Performance Tuning Guide

Tweaking your Jaeger instance to achieve a better performance

Version next-release Preview Go to the latest 1.x version Go to the latest 2.x version

Jaeger was built from day 1 to be able to ingest huge amounts of data in a resilient way. To better utilize resources that might cause delays, such as storage or network communications, Jaeger buffers and batches data. When more spans are generated than Jaeger is able to safely process, spans might get dropped. However, the defaults might not fit all scenarios.

Deployment considerations

Although performance tuning the individual components is important, the way Jaeger is deployed can be decisive in obtaining optimal performance.

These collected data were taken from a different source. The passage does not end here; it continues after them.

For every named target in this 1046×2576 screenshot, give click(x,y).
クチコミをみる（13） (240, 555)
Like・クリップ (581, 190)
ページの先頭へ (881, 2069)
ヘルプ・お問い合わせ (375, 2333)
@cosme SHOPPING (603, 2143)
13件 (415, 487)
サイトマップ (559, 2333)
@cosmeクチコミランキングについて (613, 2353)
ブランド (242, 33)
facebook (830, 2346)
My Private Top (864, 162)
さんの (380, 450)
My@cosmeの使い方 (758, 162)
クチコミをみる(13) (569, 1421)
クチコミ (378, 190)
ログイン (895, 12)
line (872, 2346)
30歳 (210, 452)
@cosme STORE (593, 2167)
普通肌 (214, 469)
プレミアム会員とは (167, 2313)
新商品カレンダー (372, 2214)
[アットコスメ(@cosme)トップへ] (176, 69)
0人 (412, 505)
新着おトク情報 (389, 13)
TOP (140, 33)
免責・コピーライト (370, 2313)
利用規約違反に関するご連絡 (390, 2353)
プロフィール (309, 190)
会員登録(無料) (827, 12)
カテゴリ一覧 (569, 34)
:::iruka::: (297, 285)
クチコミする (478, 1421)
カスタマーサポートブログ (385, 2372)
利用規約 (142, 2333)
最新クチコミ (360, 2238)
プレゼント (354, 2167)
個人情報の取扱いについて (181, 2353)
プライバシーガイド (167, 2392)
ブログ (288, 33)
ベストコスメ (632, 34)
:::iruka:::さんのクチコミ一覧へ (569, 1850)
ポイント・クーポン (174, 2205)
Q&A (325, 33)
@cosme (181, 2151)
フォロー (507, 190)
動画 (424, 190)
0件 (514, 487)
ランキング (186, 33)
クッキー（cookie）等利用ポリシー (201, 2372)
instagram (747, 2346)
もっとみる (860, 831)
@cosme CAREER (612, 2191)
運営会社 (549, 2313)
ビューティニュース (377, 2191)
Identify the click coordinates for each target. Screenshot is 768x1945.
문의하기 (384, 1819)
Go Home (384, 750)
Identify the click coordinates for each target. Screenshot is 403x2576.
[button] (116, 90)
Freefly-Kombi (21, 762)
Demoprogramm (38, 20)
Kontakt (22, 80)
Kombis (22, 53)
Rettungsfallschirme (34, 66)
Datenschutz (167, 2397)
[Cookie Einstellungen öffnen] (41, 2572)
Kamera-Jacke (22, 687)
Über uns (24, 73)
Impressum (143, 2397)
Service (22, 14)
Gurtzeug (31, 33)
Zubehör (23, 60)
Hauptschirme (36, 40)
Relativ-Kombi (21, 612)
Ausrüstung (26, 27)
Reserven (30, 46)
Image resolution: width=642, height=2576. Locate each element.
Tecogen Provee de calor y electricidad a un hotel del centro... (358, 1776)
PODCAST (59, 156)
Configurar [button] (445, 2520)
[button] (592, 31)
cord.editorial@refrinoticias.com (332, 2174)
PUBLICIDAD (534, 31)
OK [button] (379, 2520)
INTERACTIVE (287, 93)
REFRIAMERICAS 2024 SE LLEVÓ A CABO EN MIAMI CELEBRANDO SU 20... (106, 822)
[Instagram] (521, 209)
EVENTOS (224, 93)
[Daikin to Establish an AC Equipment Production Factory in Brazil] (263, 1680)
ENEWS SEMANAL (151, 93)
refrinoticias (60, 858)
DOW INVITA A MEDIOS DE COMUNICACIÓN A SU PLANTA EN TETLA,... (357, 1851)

Scale the Collector up and down

Use the auto-scaling capabilities of your platform: jaeger-collector is nearly horizontally scalable so that more instances can be added and removed on-demand. A good way to scale up and down is by checking the jaeger_collector_queue_length metric: add instances when the length is higher than 50% of the maximum size for extended periods of time. Another metric that can be taken into consideration is jaeger_collector_in_queue_latency_bucket, which is a histogram indicating how long spans have been waiting in the queue before a worker picked it up. When the queue latency gets higher over time, it’s a good indication to increase the number of the workers, or to improve the storage performance.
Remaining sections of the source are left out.